## EXTRAIT:

Le Rapport de Brodeck (jeudi, 22 novembre 2007)

J'ai terminé il y a quelques jours "Le Rapport de Brodeck" de Philippe Claudel. J'ai hésité à en parler car ce roman nous maintient dans le même thème : celui de la dernière guerre. Mais il s'agit moins de l'Histoire que d'événements vécus en marge, par des gens simples.
"Je m'appelle Brodeck et je n'y suis pour rien." Le récit se clôt comme il commence. La maîtrise du récit est la grande qualité de Philippe Claudel. On avait même oublié qu'il y avait encore des écrivains capables de raconter une histoire...
Au début de cette histoire, un meurtre collectif, perpétré et assumé par les hommes d'un village, sous la conduite de leur maire. Quelque part, dans un pays de forêts, dans une région qui pourrait être l'Alsace ou la Lorraine, un an après la guerre. Et Brodeck sera chargé par le maire de faire un compte-rendu du meurtre auquel il n'a pas assisté...Pourquoi ? mystère !
Brodeck est l'homme instruit du village et il a une machine à écrire. L'homme assassiné, quant à lui n'a pas de nom : il est arrivé dans le village quelques mois auparavent, il ne venait de nulle part. Mais il était "différent", tellement différent qu'il en est devenu insupportable. Brodeck l'appelle l'Anderer, "l'Autre".
Ce n'est pourtant pas l'histoire de l'Anderer que nous raconte Brodeck, c'est la sienne...
Lui aussi a été l'étranger, ce qui lui a valu d'aller en camp de concentration.
Nous voilà ramenés aux origines de la destruction d'un être humain, en camp ou dans le village, en temps de paix.
Jean Hazfeld, qui a reçu le prix Médicis pour la "Stratégie des Antilopes" disait, que la caractérisque du génocide était de réduire l'homme à la condition de l'animal, aussi bien le bourreau que la victime.
C'est ce que Philippe Claudel reprend dans son roman : en camp de concentration, Brodeck devient "le chien Brodeck" pour survivre.

## ENTRÉES DES DONNÉES:
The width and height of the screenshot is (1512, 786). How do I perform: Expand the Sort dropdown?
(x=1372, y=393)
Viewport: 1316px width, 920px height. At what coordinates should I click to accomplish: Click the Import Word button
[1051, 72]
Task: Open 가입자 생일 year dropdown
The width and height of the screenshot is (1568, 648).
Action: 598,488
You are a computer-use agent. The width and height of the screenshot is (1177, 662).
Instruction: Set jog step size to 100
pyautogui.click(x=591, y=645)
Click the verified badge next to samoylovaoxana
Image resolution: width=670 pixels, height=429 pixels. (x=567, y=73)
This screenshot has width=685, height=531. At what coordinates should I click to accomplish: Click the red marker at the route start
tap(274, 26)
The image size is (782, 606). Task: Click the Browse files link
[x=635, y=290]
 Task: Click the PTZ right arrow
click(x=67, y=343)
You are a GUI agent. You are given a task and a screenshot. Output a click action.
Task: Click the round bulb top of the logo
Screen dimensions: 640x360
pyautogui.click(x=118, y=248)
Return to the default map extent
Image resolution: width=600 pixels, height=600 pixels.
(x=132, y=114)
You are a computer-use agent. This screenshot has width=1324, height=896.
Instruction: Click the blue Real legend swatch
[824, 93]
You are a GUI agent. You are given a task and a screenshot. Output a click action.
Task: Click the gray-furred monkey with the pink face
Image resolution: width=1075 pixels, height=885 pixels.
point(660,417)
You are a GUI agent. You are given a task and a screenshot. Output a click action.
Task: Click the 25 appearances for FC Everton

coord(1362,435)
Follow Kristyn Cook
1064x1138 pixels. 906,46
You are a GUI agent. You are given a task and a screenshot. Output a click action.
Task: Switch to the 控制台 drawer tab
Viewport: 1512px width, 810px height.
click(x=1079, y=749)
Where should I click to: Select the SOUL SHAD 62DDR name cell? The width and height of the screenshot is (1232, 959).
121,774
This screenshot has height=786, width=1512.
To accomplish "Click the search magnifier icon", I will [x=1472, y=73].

## CONSIGNE:
Poursuivez le billet consacré au roman « Le Rapport de Brodeck » en reprenant juste après sa dernière phrase.

## RÉSULTAT OBTENU:
Pourquoi ?
Par peur de l'Autre, de sa différence. L'ignorance est le bouillon de culture de cette peur et le milieu clos-le village- entretient l'ignorance.

"C'est bien la peur éprouvée par d'autres, beaucoup plus que la haine ou je ne sais quel autre sentiment, qui m'avait transformé en victime."

Le meurtre de l'Anderer n'arrive pas sur un simple coup de folie des hommes du village, au début il est même bien accueilli. Des signes, des indices même antérieurs à sa venue l'avaient annoncé. L'Anderer, personnage christique, révèle aux hommes leur vérité : il en mourra.

Michel Tournier avait déjà écrit dans plusieurs ouvrages, sur le rejet du nomade par le sédentaire en prenant pour exemple l'un des plus anciens mythes de la Bible, le meurtre d'Abel par Caïn. Ils étaient frères mais Abel est berger et nomade alors que Caïn est cultivateur et sédentaire. J'ai aussi retrouvé, dans le "Rapport de Brodeck", avec un autre éclairage, la pensée de Michel Tournier.

Mais le roman n'est pas désespéré grâce à deux très beaux personnages féminins, une grand-mère et une petite-fille, rayon de soleil du livre.
Et puis quand on est l'Autre, rejeté, il reste une solution : partir. C'est ce que fera Brodeck, Brodeck qui a survécu au camp de la mort.